_GOAL OF THE EXERCISE:_
Pick out all lines with the word "field" from the records that follow.

Segment Start: PROVIDED DATA

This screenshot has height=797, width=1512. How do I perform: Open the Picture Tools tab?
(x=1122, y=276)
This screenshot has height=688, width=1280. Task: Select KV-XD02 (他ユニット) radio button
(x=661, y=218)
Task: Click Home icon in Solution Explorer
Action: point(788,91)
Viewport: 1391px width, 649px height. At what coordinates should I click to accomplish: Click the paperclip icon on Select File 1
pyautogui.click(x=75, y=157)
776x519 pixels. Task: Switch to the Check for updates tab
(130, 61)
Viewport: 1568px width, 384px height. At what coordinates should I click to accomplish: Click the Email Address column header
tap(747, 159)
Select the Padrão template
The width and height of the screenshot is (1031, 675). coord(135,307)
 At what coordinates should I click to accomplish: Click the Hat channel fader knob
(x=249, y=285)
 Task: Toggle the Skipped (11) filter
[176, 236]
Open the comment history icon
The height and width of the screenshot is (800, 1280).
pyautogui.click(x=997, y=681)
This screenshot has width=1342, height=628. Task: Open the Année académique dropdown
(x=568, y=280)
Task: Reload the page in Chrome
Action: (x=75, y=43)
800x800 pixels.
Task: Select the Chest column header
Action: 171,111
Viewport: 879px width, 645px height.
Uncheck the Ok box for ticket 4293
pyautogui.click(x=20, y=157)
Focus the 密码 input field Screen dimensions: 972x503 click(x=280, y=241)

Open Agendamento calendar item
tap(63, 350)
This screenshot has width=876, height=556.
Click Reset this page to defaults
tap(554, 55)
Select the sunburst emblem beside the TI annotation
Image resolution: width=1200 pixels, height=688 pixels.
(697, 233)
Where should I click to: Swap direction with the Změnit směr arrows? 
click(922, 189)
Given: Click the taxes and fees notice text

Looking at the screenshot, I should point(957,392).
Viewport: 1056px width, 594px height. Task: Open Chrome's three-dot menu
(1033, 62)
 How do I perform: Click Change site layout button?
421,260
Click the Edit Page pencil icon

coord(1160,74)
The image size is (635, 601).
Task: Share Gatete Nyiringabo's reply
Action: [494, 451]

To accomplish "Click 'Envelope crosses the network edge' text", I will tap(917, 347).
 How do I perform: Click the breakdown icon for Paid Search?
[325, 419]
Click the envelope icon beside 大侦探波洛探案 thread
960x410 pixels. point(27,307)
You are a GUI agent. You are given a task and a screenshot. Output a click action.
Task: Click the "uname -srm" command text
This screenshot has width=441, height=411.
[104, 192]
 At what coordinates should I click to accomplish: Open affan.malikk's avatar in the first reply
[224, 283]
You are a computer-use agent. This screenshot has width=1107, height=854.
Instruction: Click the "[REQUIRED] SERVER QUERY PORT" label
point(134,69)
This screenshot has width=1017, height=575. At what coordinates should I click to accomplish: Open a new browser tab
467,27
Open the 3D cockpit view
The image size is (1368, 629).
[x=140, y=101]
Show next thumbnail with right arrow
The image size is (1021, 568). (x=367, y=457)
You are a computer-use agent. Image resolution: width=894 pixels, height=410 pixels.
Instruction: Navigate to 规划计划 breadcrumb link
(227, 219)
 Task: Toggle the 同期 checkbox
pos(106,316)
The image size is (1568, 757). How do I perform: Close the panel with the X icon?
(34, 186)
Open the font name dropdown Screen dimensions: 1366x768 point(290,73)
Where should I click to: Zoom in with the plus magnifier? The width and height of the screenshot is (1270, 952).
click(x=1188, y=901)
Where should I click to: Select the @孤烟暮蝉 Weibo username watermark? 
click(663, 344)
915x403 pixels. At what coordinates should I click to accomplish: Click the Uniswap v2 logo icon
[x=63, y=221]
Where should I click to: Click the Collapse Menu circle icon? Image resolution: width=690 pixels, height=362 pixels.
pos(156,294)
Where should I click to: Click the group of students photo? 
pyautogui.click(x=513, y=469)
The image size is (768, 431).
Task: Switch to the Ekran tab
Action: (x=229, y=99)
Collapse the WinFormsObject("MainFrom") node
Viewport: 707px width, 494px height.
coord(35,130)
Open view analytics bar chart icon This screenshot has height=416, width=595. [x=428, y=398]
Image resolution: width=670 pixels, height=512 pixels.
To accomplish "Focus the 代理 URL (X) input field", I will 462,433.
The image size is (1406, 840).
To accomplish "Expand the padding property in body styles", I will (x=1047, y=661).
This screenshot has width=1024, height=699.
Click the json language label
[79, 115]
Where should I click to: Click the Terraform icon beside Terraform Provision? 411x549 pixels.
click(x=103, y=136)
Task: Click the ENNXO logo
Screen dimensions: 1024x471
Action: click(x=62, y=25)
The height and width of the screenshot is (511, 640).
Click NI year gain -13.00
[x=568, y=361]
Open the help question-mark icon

Segment End: PROVIDED DATA

_EXERCISE RESULT:_
Focus the 密码 input field Screen dimensions: 972x503 click(x=280, y=241)
To accomplish "Focus the 代理 URL (X) input field", I will 462,433.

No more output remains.